ART AND MADNESS: A Memoir of Love Without Reason, by Anne Roiphe. Nan A. Talese/Doubleday, 220 pp., $24.95.

She grew up on Park Avenue, a nice Jewish girl who went to the "right" schools, set to have a placid life as a dutiful wife and mother. The problem was that the oppressively rigid gender roles of the 1950s did not agree with her, or perhaps she did not agree with them.

"Art and Madness" is Anne Roiphe's enthralling, candid memoir of the 1950s and '60s, as she negotiates her path among brilliant but dangerous (male) artists and writers in New York City. Her story shares elements with Patti Smith's "Just Kids," another coming-of-age story that conjures heady days among fiercely ambitious, self-destructive men.

Yet these are very different stories. Apart from their age difference (Roiphe was born in 1935, 11 years before Smith), there is the matter of Roiphe's affluent background. Smith really was a starving artist. Roiphe frets about money from exclusive locales such as East Hampton.

If Smith were a true bohemian, Roiphe was on the outside looking in. Burning out young, she recalls, was preferable to living "like my mother's pearls resting in a velvet box on a satin cushion waiting for something I had no power to imagine."

The gifted woman who would write the 1970 novel "Up the Sandbox," as well as other fiction and nonfiction, suffered a horrendous first marriage to a reckless, alcoholic playwright, struggled as the single mother of a troubled daughter and endured her share of sexism and rejection. Her swanky social circle put her in the company of Ivy League intellectuals and celebrities like Jason Robards and Lauren Bacall, but it got her nowhere. In 1964, after she sleeps with Paris Review editor George Plimpton, he tells her, "If I see you in a few years I might have forgotten I slept with you." (He does.)

When she married her first husband, Jack Richardson (never fully identified here), Roiphe joined the sad ranks of her friends -- wives of the magnetic and manic literary giants who were "famous and drunk and raved and roared and had sex with other women and passed out at the end of evenings." Amid the apparent glamour, the rushes of lust and the heated conversations about art, books and music, there was the ordinary reality of desolation and pain.

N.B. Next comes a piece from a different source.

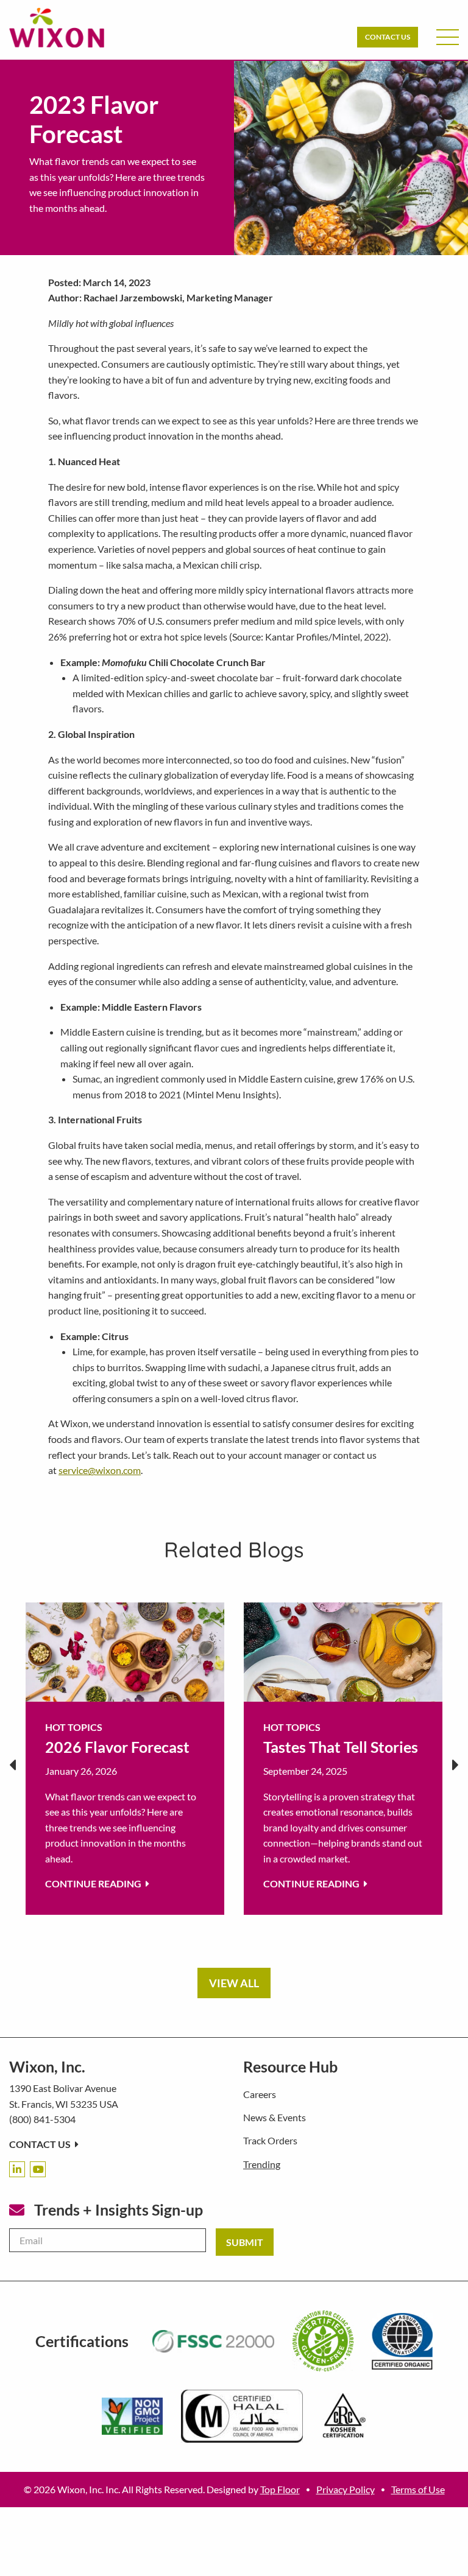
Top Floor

Eventually she remarries -- happily, this time -- and has two more children, including Katie (herself a writer of note).

As the author chronicles her efforts to heal emotionally and achieve her literary aims, she contemplates the perils of creativity, including "a proclivity to break your brain just as professional skiers may be apt to break their legs," and wonders whether art drives you mad, or if you have to be mad to even attempt it.

Although Roiphe's memoir beautifully evokes a dazzling New York era, this is a story fueled not by nostalgia but regret, a story of dreams fulfilled at too great a cost. If she had to do it all over again, she wouldn't.